What you need to do:
1) In the biography of Anne Kirkpatrick, on what date was she sworn in as Oakland's Chief of Police?
2) Write the next part of the biography of Anne Kirkpatrick, picking up right after its final sentence.

[[ Supplied passage, beginning ]]

American law enforcement officer (born 1959)

Anne Kirkpatrick (born 1959) is an American law enforcement officer and the current superintendent of the New Orleans Police Department. Prior to New Orleans, she was the former chief of the Spokane Police Department and the first woman to head the Oakland Police Department.

==Early life and education==
Kirkpatrick is from Memphis, Tennessee, where she graduated in 1977 from Hutchison School, a private, independent college preparatory day school for girls located in Memphis. She earned a Bachelor of Arts degree in Business Administration from King College in 1982, and a Master of Science degree in Counseling from the Memphis State University in 1984. She earned a Juris Doctor at Seattle University School of Law in 1989.

==Career==
Kirkpatrick began her career in law enforcement with the Memphis Police Department, and in Washington State was a police officer in Redmond and then a college instructor in criminal justice. She later served as Chief of Police for five years each in Ellensburg, Federal Way, and finally Spokane, from which position she retired in 2012 to become a leadership instructor for the FBI. She was also Chief Deputy of the King County Sheriff's Office for two years. In 2016 she was one of three finalists to become Superintendent of the Chicago Police Department; Mayor Rahm Emanuel subsequently appointed her Chief of the department's Bureau of Professional Standards.

===Oakland, California, Chief of Police===
On January 4, 2017, after six months in Chicago, Kirkpatrick was appointed by Mayor Libby Schaaf of Oakland, California, as the city's first female Chief of Police. She was sworn in on February 27, 2017.

[[ Supplied passage, end ]]
[[ Stored data, beginning ]]

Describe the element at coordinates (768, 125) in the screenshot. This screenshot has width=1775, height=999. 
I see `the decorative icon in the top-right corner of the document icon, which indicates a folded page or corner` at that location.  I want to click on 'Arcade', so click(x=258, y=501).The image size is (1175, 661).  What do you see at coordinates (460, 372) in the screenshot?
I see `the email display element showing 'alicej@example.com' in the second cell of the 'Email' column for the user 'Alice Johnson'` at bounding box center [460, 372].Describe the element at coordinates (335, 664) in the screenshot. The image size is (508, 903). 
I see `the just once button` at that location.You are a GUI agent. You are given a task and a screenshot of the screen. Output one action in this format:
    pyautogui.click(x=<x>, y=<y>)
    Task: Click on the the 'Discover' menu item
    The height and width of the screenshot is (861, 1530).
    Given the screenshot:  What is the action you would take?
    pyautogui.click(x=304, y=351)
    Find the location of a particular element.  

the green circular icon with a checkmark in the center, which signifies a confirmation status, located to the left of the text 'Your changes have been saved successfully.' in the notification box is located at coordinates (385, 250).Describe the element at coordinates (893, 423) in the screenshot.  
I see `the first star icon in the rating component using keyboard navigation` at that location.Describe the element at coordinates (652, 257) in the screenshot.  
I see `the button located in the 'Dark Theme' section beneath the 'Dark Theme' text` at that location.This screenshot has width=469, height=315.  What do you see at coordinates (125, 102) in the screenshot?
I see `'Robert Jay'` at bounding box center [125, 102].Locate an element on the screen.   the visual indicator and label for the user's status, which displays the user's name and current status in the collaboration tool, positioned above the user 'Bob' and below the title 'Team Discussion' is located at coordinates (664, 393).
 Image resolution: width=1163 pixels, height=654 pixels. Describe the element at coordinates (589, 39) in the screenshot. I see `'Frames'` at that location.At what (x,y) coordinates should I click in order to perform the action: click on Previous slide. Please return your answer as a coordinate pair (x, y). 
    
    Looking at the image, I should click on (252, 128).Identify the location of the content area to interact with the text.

[[ Stored data, end ]]

Answers to the problems:
1) February 27, 2017.

2)
On November 6, 2017, the chair of Oakland's privacy advisory commission, Brian Hofer, and seven others filed a complaint with Oakland's Citizens Police Review Board claiming that Kirkpatrick had made false statements about an August raid in West Oakland.

On February 20, 2020, the Oakland Police Commission voted unanimously to fire Kirkpatrick with Schaaf joining in the decision as required by the law for a police chief to be fired without cause, saying that the commission's trust in Kirkpatrick was "irrevocably broken". Kirkpatrick subsequently filed a federal lawsuit accusing the city of firing her as retaliation for reports she had made against the behavior of commissioners. In May 2022, the jury ruled partially in Kirkpatrick's favor, awarding her one year's pay, $337,000. One juror said there was "evidence that retaliation played some role in her discharge". In July 2022, the City of Oakland agreed to pay her that amount plus her legal costs, a total of $1.5 million.

===Superintendent, New Orleans Police===
Kirkpatrick was appointed interim superintendent of the New Orleans Police Department by Mayor LaToya Cantrell in September 2023, and after confirmation by the city council was sworn in as superintendent on November 1, 2023, the city's first permanent female superintendent.

In August 2024, she struck two pedestrians with her car while on duty.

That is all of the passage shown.